Target position records
§

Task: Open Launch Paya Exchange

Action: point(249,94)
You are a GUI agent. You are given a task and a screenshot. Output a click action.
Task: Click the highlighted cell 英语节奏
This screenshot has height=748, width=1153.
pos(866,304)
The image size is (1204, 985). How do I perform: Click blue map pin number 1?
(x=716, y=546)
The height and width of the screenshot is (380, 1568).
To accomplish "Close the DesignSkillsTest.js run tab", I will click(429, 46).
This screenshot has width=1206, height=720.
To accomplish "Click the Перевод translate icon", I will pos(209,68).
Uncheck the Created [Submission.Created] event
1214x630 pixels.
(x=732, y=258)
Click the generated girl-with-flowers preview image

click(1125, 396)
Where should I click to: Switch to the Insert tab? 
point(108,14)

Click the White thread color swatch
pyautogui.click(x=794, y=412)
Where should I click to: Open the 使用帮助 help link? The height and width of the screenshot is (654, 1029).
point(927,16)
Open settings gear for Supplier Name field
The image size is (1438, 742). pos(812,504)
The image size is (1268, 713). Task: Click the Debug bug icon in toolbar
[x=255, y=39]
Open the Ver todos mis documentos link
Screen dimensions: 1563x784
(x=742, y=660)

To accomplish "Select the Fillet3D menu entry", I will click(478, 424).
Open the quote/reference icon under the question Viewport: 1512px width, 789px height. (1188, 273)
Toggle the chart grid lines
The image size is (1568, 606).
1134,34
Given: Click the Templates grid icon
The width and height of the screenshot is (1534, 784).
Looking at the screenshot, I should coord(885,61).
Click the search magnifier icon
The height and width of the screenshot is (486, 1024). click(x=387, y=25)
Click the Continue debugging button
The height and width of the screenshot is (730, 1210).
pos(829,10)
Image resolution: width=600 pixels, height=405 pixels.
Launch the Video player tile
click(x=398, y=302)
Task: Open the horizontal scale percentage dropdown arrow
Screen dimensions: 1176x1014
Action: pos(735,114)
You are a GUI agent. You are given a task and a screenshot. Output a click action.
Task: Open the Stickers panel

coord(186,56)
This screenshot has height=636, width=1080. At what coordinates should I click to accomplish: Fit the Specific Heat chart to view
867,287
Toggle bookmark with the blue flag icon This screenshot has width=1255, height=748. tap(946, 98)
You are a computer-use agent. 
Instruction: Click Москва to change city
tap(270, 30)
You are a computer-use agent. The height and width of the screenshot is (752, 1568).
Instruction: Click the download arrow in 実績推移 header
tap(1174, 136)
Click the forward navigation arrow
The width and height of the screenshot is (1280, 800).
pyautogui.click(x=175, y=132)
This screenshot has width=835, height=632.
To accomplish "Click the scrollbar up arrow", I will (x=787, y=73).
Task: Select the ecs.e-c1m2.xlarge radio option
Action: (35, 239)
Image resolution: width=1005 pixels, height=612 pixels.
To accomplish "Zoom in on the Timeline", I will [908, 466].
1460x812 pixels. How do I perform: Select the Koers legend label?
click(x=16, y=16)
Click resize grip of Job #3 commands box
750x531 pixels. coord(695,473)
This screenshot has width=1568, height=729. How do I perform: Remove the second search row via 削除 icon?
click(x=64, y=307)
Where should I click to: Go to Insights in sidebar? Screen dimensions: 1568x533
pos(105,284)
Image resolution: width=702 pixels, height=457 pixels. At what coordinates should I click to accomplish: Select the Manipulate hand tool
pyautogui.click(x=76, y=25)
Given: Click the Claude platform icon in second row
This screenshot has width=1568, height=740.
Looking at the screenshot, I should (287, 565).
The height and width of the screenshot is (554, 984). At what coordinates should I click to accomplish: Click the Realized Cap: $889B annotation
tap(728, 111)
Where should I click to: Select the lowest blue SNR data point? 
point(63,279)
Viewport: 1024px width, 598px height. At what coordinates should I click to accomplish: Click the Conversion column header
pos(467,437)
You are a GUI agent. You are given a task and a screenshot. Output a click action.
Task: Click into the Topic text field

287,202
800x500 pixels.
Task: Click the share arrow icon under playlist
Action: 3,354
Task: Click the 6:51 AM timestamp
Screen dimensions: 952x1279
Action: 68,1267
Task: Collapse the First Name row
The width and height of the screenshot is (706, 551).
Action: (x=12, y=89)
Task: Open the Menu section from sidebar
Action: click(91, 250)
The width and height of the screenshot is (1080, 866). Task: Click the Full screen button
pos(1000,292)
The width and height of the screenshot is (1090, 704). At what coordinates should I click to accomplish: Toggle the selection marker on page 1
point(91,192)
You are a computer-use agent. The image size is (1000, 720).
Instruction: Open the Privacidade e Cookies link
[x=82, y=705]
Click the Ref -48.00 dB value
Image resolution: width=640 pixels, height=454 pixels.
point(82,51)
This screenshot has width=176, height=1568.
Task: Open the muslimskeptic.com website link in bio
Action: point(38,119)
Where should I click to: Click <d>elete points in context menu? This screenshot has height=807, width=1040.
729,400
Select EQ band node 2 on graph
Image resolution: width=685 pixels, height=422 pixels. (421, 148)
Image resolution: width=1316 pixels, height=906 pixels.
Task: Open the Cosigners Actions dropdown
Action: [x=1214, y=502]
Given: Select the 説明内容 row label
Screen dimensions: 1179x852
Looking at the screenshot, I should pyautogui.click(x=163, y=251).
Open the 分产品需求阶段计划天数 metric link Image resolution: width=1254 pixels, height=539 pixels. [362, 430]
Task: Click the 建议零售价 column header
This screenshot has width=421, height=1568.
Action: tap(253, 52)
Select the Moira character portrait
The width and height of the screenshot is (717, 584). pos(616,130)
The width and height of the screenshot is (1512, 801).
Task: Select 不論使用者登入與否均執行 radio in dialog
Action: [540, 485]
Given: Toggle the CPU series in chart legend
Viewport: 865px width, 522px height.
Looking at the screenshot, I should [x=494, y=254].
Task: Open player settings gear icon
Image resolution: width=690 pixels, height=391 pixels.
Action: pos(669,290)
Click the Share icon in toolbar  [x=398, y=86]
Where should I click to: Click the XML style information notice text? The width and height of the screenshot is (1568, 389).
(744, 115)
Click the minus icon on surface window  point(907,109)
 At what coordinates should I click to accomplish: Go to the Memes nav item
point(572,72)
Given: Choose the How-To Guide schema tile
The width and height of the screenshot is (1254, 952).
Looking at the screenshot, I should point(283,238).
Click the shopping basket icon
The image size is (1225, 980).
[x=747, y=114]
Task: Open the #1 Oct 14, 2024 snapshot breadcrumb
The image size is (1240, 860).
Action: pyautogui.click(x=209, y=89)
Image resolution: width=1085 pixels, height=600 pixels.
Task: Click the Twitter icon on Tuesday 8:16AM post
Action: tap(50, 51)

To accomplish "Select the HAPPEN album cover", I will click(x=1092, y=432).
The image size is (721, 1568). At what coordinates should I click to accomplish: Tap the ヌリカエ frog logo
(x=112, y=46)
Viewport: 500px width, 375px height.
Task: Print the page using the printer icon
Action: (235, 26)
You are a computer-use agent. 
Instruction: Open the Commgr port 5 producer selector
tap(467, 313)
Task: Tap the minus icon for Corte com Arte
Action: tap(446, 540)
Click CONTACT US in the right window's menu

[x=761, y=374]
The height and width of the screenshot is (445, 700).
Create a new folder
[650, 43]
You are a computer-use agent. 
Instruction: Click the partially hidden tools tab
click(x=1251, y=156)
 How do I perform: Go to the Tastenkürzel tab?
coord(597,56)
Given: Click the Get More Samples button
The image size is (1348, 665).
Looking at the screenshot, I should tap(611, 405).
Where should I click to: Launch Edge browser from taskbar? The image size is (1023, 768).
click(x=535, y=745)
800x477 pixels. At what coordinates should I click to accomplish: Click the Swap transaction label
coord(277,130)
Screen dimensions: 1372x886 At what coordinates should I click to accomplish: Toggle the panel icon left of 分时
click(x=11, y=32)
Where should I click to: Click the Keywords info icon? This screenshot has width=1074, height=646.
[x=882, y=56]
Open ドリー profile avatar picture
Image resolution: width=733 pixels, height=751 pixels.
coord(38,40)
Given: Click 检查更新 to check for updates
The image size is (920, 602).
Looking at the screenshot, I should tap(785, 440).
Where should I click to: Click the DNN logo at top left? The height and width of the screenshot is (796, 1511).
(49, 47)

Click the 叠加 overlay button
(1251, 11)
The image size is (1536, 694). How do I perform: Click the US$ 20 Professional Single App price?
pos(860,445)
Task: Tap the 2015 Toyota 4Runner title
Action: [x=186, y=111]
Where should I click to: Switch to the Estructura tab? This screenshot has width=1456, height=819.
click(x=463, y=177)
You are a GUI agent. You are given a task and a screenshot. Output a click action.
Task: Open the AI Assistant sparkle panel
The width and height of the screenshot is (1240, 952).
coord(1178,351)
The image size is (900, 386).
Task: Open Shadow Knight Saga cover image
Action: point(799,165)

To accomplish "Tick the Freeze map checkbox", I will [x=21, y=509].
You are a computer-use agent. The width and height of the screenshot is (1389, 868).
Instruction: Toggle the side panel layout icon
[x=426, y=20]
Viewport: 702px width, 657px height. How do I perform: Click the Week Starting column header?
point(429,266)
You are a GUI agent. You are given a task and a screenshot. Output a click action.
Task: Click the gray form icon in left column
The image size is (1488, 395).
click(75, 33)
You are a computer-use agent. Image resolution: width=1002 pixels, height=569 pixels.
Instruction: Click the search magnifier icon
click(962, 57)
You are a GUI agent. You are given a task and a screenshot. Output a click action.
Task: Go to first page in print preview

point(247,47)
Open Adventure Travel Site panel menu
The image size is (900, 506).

§

Exercise goal → List each line of the records above that contains the string "Where", treating uppercase and lowercase as different.

Solution to the problem →
Where should I click to: Switch to the Insert tab? 
Where should I click to: Open the 使用帮助 help link? The height and width of the screenshot is (654, 1029).
Where should I click to: Go to Insights in sidebar? Screen dimensions: 1568x533
Where should I click to: Select the lowest blue SNR data point? 
Where should I click to: Click <d>elete points in context menu? This screenshot has height=807, width=1040.
Where should I click to: Click the XML style information notice text? The width and height of the screenshot is (1568, 389).
Where should I click to: Launch Edge browser from taskbar? The image size is (1023, 768).
Where should I click to: Click the Keywords info icon? This screenshot has width=1074, height=646.
Where should I click to: Click the DNN logo at top left? The height and width of the screenshot is (796, 1511).
Where should I click to: Switch to the Estructura tab? This screenshot has width=1456, height=819.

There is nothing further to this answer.